As you're probably aware by now, this book is not intended as a how-to book for database administrators. The Bibliography lists several excellent books that can teach you the mechanics of actually making database backups and restoring and can suggest best practices for setting up a backup-and-restore plan for your organization. Nevertheless, I'd like to discuss some important issues relating to backup and restore processes to help you understand why one backup plan might be better suited to your needs than another.

Types of Backups

No matter how much fault tolerance you have implemented on your database system, it is no replacement for regular backups. Backups can provide a solution to accidental or malicious data modifications, programming errors, and natural disasters (if you store backups in a remote location). If you choose to provide the fastest possible speed for your data files at the cost of fault tolerance, backups provide insurance in case your data files are damaged.

The process of re-creating a database from backups is called restoring. The degree to which you can restore the lost data depends on the type of backup. There are three main types of backups in SQL Server 2000, and a couple of additional variations on those types:

Full backup A full database backup basically copies all the pages from a database onto a backup device, which can be a local or network disk file, a local tape drive, or even a named pipe.
Differential backup A differential backup copies only the extents that were changed since the last full backup was made. The extents are copied onto a specified backup device. SQL Server can quickly tell which extents need to be backed up by examining the bits on the DCM pages for each data file in the database. Each time a full backup is made, all the bits are cleared to 0. When any page in an extent is changed, its corresponding bit in the DCM page is changed to 1.
Log backup In most cases, a log backup copies all the log records that have been written to the transaction log since the last full or log backup was made. However, the exact behavior of the BACKUP LOG command depends on your database's recovery mode setting. I'll discuss recovery modes shortly.

NOTE
For full details on the mechanics of defining backup devices, making backups, or scheduling backups to occur at regular intervals, consult SQL Server Books Online or one of the SQL Server administration books listed in the Bibliography.

A full backup can be made while your SQL Server is in use. This is considered a "fuzzy" backup—that is, it is not an exact image of the state of the database at any particular point in time. The backup threads just copy extents, and if other processes need to make changes to those extents while the backup is in progress, they can do so.

To maintain consistency for either a full or a differential backup, SQL Server records the current log sequence number (LSN) at the time the backup starts and then again at the time the backup ends. This allows the backup to also capture the relevant parts of the log. The relevant part starts with the oldest open transaction at the time of the first recorded LSN and ends with the second recorded LSN.

As mentioned previously, what gets recorded with a log backup depends on the recovery model you are using. So before I talk about log backup in detail, I'll tell you about recovery models.

Recovery Models

As I told you in the section on database options, three values can be set for the RECOVERY option: FULL, BULK_LOGGED, or SIMPLE. The value you choose determines the speed and size of your transaction log backups as well as the degree to which you are at risk for loss of committed transactions in case of media failure.

====

## REQUIRED WORK:
1 > In the excerpted text on SQL Server backups, what is the process of re-creating a database from backups called?
2 > Quote the passage of the backup text between "No matter how" and "files are damaged.", inclusive.

## DATASET:
====

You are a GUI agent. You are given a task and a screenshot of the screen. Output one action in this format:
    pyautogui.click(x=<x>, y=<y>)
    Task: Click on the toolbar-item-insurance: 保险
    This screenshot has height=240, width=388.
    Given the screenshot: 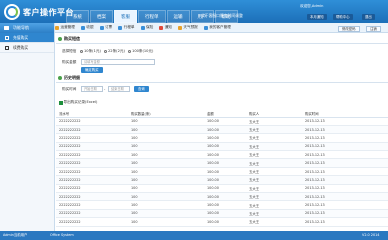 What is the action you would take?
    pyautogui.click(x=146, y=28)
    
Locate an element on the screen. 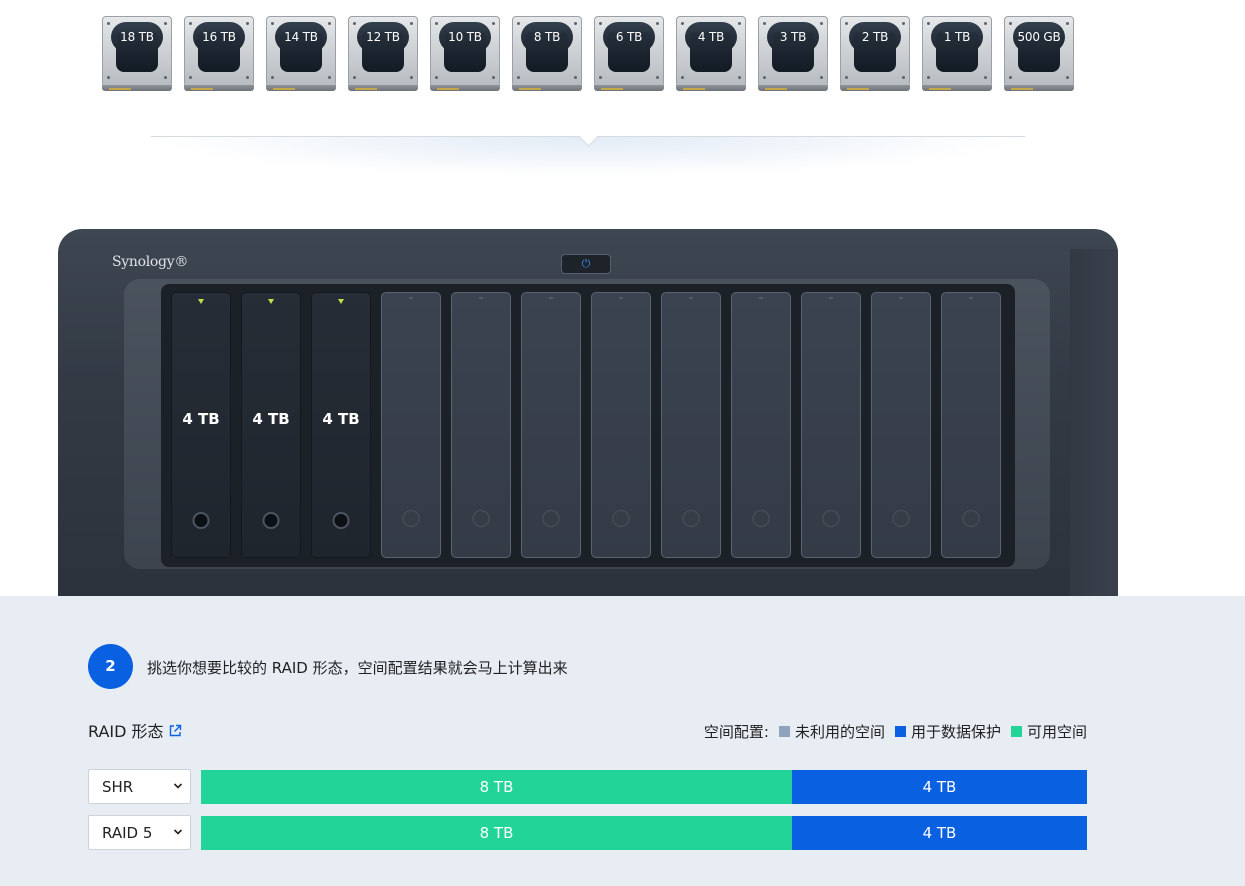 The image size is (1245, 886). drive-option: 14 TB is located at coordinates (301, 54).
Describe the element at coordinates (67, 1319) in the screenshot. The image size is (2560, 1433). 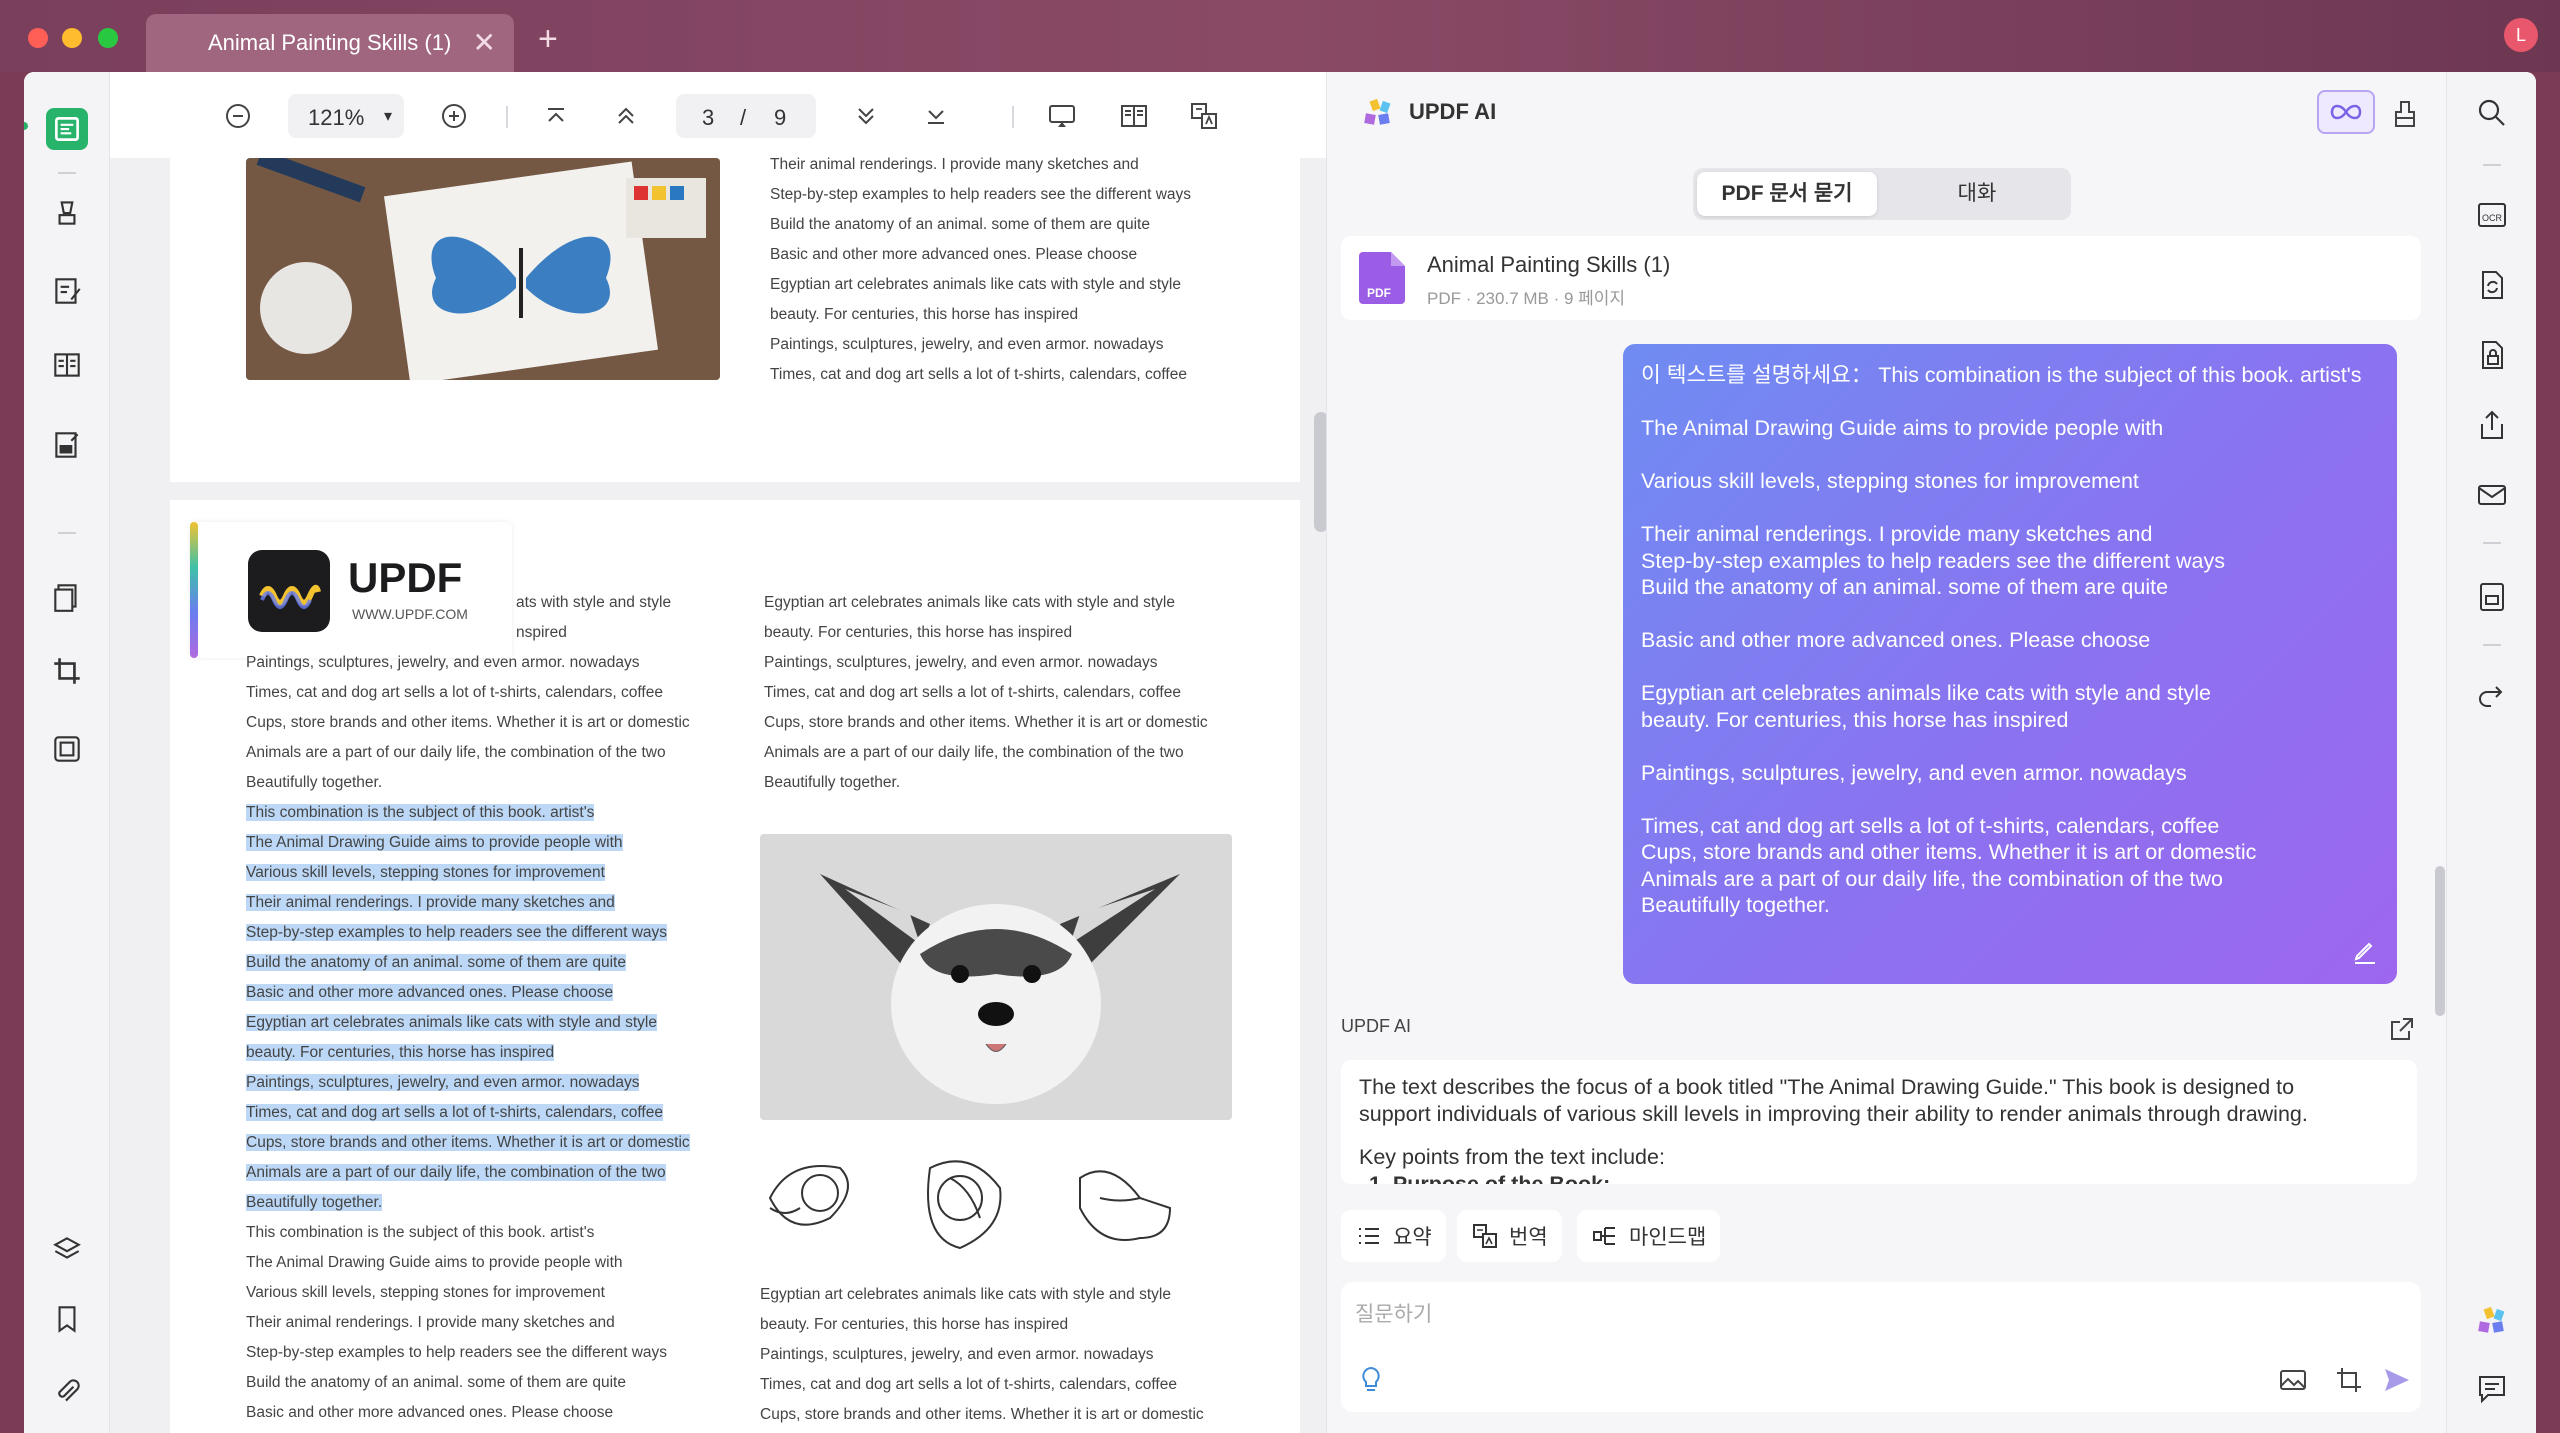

====

## RESULTS IN ORDER:
1 > Restoring

2 >
No matter how much fault tolerance you have implemented on your database system, it is no replacement for regular backups. Backups can provide a solution to accidental or malicious data modifications, programming errors, and natural disasters (if you store backups in a remote location). If you choose to provide the fastest possible speed for your data files at the cost of fault tolerance, backups provide insurance in case your data files are damaged.